-- Text segment --
┄┄┄┄┄┄

Architecture decisions : eval-harness

Concetti & Teoria
Motivazione

Motivation

Code shows what the system does; it rarely shows why. These are the
load-bearing decisions that shaped eval-harness — each a problem, the choice
made, and the trade-off accepted. They are grouped into the arcs they belong to.
Do not unwind a non-obvious one without understanding what it holds up.

The data arc: knowledge as reviewable, local-first state

Datasets are YAML, never database rows

Problem. Evaluation datasets must be reviewable, diffable, and survive
database wipes. A DB-backed dataset is invisible in a pull request and
couples evaluation to schema.

Decision. Golden datasets live in eval/golden/*.yml and load through a
strict-schema loader; the package never persists them. They are versioned
with your code and reviewed like code.

Consequence. No UI-driven dataset curation, and operators need YAML
fluency — accepted in exchange for PR-reviewable, diffable, durable datasets.

The report is human-readable and machine-versioned

Problem. A report must serve both a human reading a PR and a dashboard
wiring in once.

Decision. Two renderers over one immutable EvalReport — Markdown for
humans, versioned JSON (eval-harness.report.v1) for machines — evolving
additively.

┄┄┄┄┄┄

-- Task input --
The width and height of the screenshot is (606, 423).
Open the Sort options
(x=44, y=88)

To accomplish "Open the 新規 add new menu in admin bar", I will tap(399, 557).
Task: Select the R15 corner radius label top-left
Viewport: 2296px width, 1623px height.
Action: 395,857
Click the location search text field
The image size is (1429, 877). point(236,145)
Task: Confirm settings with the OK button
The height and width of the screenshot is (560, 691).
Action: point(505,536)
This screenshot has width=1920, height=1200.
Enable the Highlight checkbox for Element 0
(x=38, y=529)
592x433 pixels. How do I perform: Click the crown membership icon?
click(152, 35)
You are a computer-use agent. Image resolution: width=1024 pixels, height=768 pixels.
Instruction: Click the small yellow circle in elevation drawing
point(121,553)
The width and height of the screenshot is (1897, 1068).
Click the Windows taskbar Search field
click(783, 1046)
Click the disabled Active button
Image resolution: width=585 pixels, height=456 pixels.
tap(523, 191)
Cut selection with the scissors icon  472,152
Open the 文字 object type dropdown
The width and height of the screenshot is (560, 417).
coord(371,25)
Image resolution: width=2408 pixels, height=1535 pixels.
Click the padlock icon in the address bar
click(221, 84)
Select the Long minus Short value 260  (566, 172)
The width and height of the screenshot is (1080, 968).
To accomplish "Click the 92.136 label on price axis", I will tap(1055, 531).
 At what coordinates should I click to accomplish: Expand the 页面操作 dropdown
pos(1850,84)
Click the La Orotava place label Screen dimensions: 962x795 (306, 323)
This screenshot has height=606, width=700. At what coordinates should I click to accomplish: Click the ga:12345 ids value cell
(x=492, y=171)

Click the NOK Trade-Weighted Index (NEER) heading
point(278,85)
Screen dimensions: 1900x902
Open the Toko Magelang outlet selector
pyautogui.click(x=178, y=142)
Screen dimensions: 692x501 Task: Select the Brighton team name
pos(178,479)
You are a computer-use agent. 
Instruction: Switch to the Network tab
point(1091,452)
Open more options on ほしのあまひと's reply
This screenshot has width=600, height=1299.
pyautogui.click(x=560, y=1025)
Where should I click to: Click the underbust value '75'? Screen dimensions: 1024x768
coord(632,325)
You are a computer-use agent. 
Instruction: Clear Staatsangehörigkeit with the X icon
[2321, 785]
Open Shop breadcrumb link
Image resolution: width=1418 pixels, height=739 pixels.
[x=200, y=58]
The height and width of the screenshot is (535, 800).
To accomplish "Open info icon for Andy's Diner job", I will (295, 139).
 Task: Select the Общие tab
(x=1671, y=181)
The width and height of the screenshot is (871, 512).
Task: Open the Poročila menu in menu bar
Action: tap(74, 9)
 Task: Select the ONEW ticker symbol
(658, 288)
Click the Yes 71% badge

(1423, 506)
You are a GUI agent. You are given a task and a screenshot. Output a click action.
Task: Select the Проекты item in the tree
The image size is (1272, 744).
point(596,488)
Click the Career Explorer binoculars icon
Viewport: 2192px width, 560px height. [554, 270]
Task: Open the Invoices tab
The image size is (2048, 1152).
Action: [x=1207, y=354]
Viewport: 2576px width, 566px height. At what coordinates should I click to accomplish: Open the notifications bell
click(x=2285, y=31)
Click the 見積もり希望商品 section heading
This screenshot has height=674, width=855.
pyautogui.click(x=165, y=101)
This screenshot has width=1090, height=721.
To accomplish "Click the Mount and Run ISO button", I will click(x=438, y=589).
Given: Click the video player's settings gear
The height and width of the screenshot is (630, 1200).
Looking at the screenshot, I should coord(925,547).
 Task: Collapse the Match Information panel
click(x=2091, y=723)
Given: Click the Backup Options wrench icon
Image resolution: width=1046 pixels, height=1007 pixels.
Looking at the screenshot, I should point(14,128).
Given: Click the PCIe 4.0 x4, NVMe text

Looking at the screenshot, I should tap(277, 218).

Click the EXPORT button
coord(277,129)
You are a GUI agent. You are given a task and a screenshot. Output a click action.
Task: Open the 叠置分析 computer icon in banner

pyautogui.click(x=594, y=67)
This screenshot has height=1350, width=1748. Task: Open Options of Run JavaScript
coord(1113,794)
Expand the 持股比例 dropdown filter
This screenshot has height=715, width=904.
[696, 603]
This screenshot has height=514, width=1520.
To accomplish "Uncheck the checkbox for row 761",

┄┄┄┄┄┄

-- Task requirements --
• a. According to the architecture decisions text, where do golden datasets live?
• b. Put the lines of the listing, from the line containing "Viewport: 2576px width, 566px" through the end of the listing, both included, into a JSON list of strings with one string per line, leaving out blank lines.

-- Answers provided --
• a. Golden datasets live in eval/golden/*.yml.

• b.
[
  "Viewport: 2576px width, 566px height. At what coordinates should I click to accomplish: Open the notifications bell",
  "click(x=2285, y=31)",
  "Click the 見積もり希望商品 section heading",
  "This screenshot has height=674, width=855.",
  "pyautogui.click(x=165, y=101)",
  "This screenshot has width=1090, height=721.",
  "To accomplish \"Click the Mount and Run ISO button\", I will click(x=438, y=589).",
  "Given: Click the video player's settings gear",
  "The height and width of the screenshot is (630, 1200).",
  "Looking at the screenshot, I should coord(925,547).",
  " Task: Collapse the Match Information panel",
  "click(x=2091, y=723)",
  "Given: Click the Backup Options wrench icon",
  "Image resolution: width=1046 pixels, height=1007 pixels.",
  "Looking at the screenshot, I should point(14,128).",
  "Given: Click the PCIe 4.0 x4, NVMe text",
  "Looking at the screenshot, I should tap(277, 218).",
  "Click the EXPORT button",
  "coord(277,129)",
  "You are a GUI agent. You are given a task and a screenshot. Output a click action.",
  "Task: Open the 叠置分析 computer icon in banner",
  "pyautogui.click(x=594, y=67)",
  "This screenshot has height=1350, width=1748. Task: Open Options of Run JavaScript",
  "coord(1113,794)",
  "Expand the 持股比例 dropdown filter",
  "This screenshot has height=715, width=904.",
  "[696, 603]",
  "This screenshot has height=514, width=1520.",
  "To accomplish \"Uncheck the checkbox for row 761\","
]